On the bias of the Gini estimator: Poisson and geometric cases, a characterization of the gamma family, and unbiasedness under gamma distributions

In this paper, we derive a general representation for the expectation of the Gini coefficient estimator in terms of the Laplace transform of the underlying distribution, together with the mean and the Gini coefficient of its exponentially tilted version. This representation leads to a new characterization of the gamma family within the class of nonnegative scale families, based on a stability property under exponential tilting. As direct applications, we show that the Gini estimator is biased for both Poisson and geometric populations and provide an alternative, unified proof of its unbiasedness for gamma populations. By using the derived bias expressions, we propose plug-in bias-corrected estimators and assess their finite-sample performance through a Monte Carlo study, which demonstrates substantial improvements over the original estimator.
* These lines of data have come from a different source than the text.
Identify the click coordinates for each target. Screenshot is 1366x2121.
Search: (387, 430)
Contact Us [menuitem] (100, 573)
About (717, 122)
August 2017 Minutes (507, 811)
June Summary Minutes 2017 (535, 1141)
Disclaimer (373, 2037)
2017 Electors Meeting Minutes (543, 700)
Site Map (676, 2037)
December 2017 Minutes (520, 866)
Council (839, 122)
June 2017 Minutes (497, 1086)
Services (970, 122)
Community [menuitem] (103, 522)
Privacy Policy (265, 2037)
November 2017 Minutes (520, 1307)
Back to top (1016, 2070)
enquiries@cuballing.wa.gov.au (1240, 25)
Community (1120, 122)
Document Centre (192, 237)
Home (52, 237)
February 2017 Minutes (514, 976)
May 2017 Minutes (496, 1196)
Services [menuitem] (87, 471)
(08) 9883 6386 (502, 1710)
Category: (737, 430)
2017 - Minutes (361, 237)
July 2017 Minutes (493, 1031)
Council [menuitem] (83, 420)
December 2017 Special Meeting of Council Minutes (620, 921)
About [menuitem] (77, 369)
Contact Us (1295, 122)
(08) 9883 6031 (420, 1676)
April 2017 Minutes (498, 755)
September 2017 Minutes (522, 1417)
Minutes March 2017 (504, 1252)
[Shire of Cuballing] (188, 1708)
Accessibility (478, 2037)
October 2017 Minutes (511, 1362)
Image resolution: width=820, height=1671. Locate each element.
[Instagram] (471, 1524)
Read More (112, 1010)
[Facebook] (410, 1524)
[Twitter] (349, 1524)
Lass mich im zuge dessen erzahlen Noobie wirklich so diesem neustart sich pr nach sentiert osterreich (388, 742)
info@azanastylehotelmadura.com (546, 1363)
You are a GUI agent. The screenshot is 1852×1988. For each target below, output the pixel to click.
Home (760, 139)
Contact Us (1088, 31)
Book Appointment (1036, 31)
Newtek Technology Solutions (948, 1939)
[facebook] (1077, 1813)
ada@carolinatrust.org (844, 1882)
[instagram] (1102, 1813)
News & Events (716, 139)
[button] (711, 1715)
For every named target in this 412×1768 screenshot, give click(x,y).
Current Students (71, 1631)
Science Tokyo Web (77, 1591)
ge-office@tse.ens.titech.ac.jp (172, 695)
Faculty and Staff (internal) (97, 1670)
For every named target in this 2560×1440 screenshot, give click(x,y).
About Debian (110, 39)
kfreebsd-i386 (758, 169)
Compared with existing approaches, our framework highlights the fundamental role of scale invariance and exponential tilting, rather than distribution-specific algebraic calculations, and complements recent results in Baydil et al. (2025) [Unbiased estimation of the gini coefficient. SPL, 222:110376] and Vila and Saulo (2025a,b) [Bias in Gini coefficient estimation for gamma mixture populations. STPA, 66:1-18; and The mth gini index estimator: Unbiasedness for gamma populations. J. Econ. Inequal].